As cotas vêm dessa resistência negra muito forte no país, com grande impacto na democratização do Brasil. Por exemplo, o ProUni nasceu ProNegro quando foi apresentado ao governo federal, mas não podia ser só para negro, e foi lançado com o conceito de “para todos”. Hoje o ProUni beneficia tanto jovens brancos quanto negros. Se você pensar em cota, a ideia inicial era de cota racial, mas virou cota social, beneficiando tanto o branco pobre quanto o negro. É fundamental dizer que a cota cumpre um papel superimportante no país, de beneficiar também a juventude branca pobre, de beneficiar indígenas — há programas de cotas para indígenas em várias partes do país.
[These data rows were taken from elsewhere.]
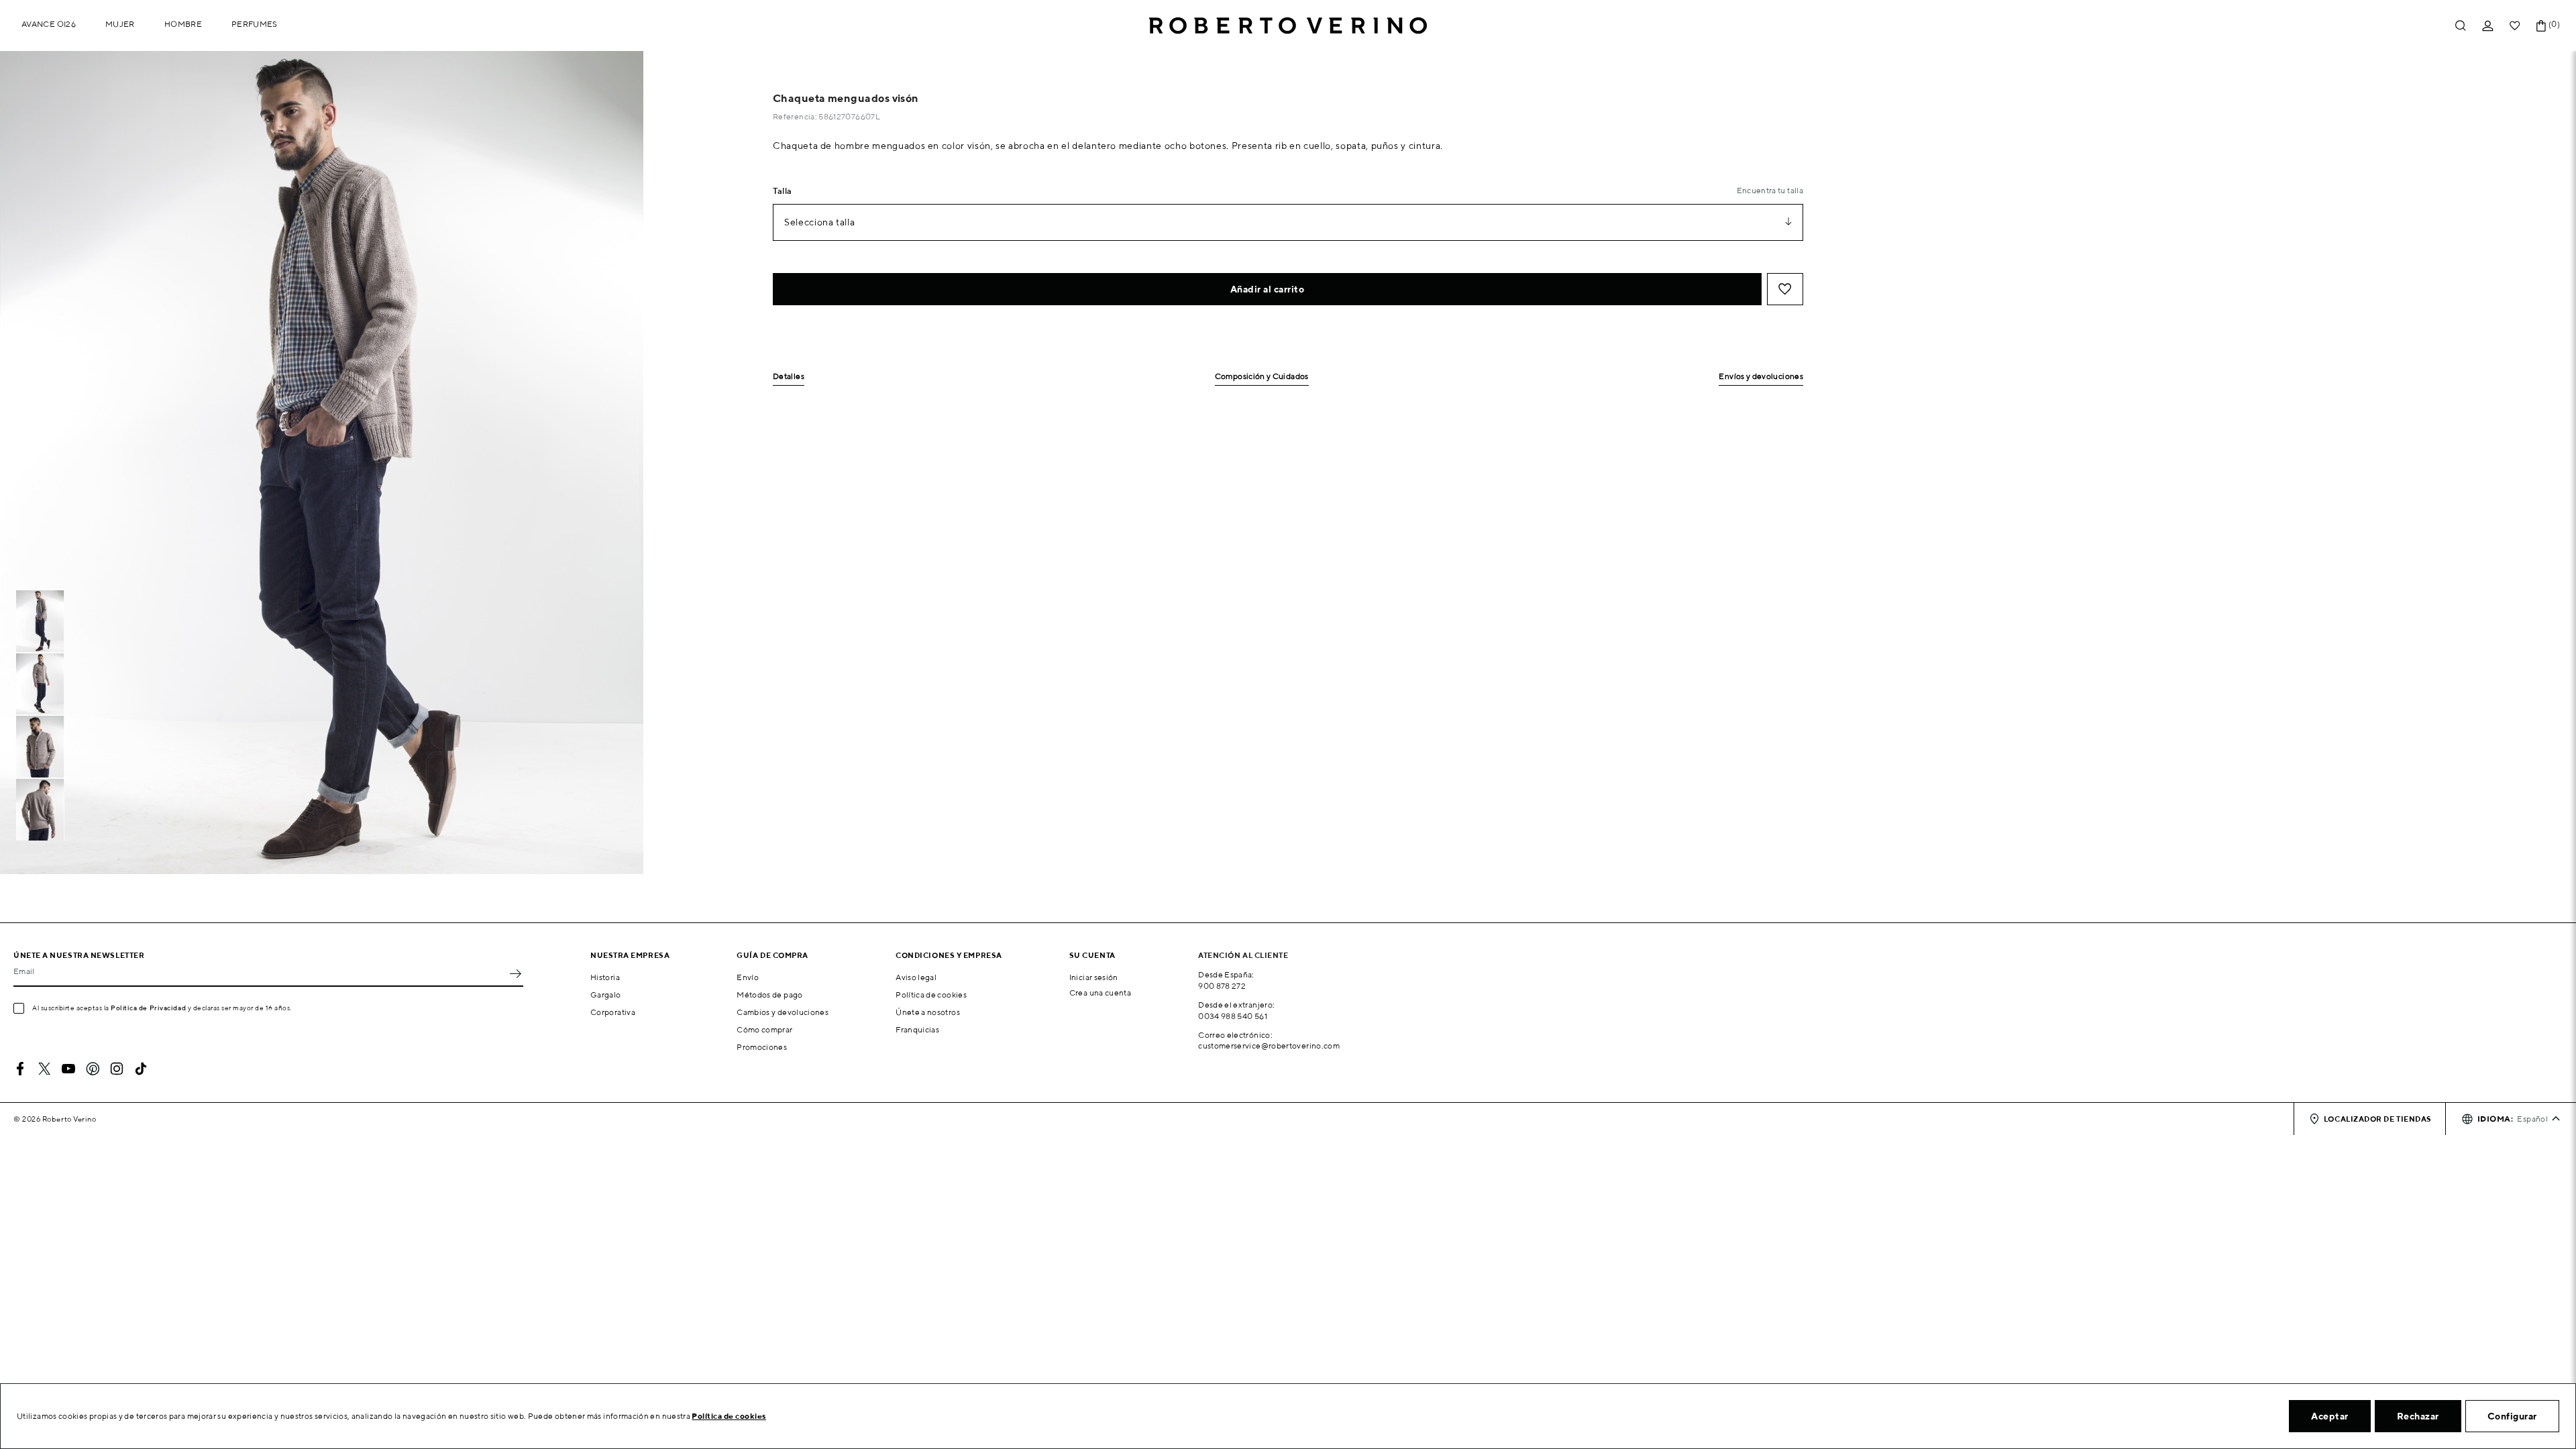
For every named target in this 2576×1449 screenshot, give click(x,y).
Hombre (183, 24)
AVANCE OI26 (48, 24)
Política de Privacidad (148, 1008)
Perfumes (254, 24)
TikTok (141, 1068)
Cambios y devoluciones (782, 1012)
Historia (605, 977)
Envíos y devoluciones (1761, 376)
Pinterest (92, 1068)
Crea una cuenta (1100, 992)
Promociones (762, 1047)
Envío (748, 977)
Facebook (20, 1068)
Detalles (788, 376)
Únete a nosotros (928, 1012)
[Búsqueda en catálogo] (2460, 26)
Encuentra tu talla (1770, 190)
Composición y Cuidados (1262, 376)
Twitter (44, 1068)
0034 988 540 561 (1232, 1016)
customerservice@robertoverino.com (1269, 1045)
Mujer (120, 24)
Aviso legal (916, 977)
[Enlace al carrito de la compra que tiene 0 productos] (2541, 26)
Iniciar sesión (1093, 977)
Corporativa (612, 1012)
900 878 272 (1222, 986)
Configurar (2512, 1416)
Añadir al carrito (1267, 289)
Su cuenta (1092, 955)
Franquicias (917, 1029)
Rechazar (2418, 1416)
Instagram (116, 1068)
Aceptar (2330, 1416)
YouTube (68, 1068)
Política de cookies (931, 994)
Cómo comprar (764, 1029)
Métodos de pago (769, 994)
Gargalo (605, 994)
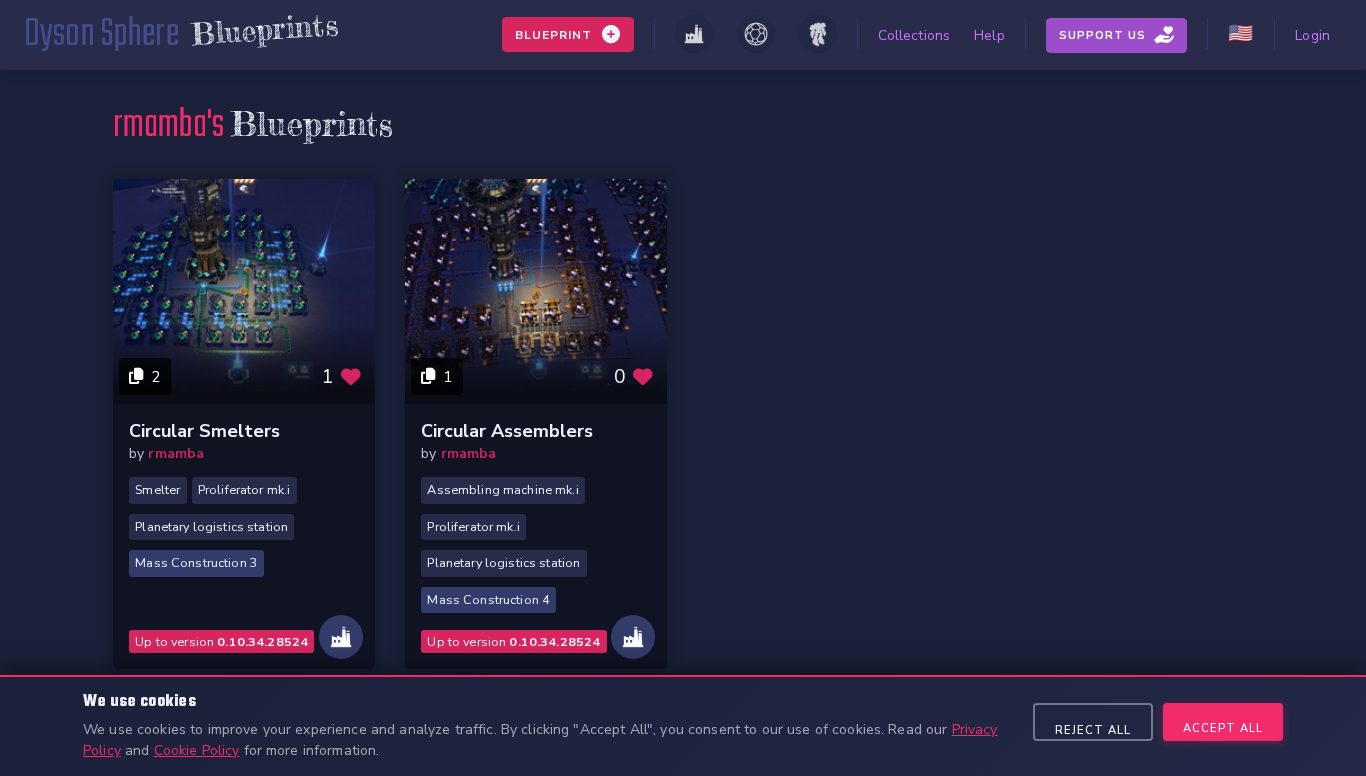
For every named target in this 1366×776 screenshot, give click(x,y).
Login (1312, 35)
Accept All (1223, 728)
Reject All (1093, 730)
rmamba (176, 453)
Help (989, 35)
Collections (914, 35)
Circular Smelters (204, 431)
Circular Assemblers (507, 431)
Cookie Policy (197, 750)
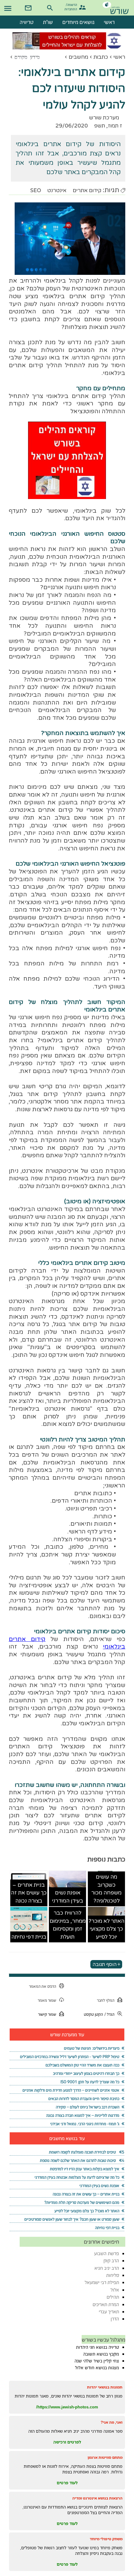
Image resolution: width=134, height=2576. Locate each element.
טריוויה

Portanto, as cotas têm como primeiro ponto a ampliação da democracia no Brasil. Se você comparar homem, mulher, negro, branco, LGBT e outros, a mulher negra é ainda o segmento em que o impacto da cota na trajetória aparece com mais força. Você vê a presença negra nas universidades mudando as universidades e o mercado editorial. A pressão sobre as organizações públicas e privadas para que se abram portas a todos os segmentos não para de crescer. Mesmo assim, a condição das mulheres no trabalho, em geral, progride com mais dificuldade e lentidão nos censos que temos observado. As mulheres são mais escolarizadas do que os homens, mas elas têm sempre um salário inferior e menor oportunidade de promoção mesmo quando, além da escolaridade, têm mais experiência. Hoje há muitas instituições pressionando o processo de RH para incluir negras e negros. Então, notamos mudanças, sim, mas elas são mais lentas e incorporam menos empresas públicas e privadas do que gostaríamos. (C. B.)

Representação na mídia

A questão do pluralismo é fundamental, afinal, somos plurais também entre negros e negras. Não é viável nem bom que a gente tenha embaixadores e embaixadoras como se essas pessoas fossem uma representação única de um pensamento que é diverso. Além desse olhar da mídia para fora, deve haver esse olhar da mídia para dentro. Cada vez mais a população, principalmente a população negra, tem cobrado isso, que vale para empresas de ramos diversos, mas também para as empresas de comunicação. É preciso esse olhar para dentro e ver se a instituição também está caminhando no sentido de refletir essas novas vozes. Ou seja, é importante essa reflexão sobre constituição, valores e pessoas, sobretudo, para que se garanta algo consistente que reflita o que ela representa para fora. (Daniel Teixeira)

 

O advogado Daniel Teixeira

 

Cida Bento, Daniel Teixeira e Mario Rogerio estiveram presentes na reunião virtual do Conselho Editorial da Revista E no dia 20 de agosto de 2020.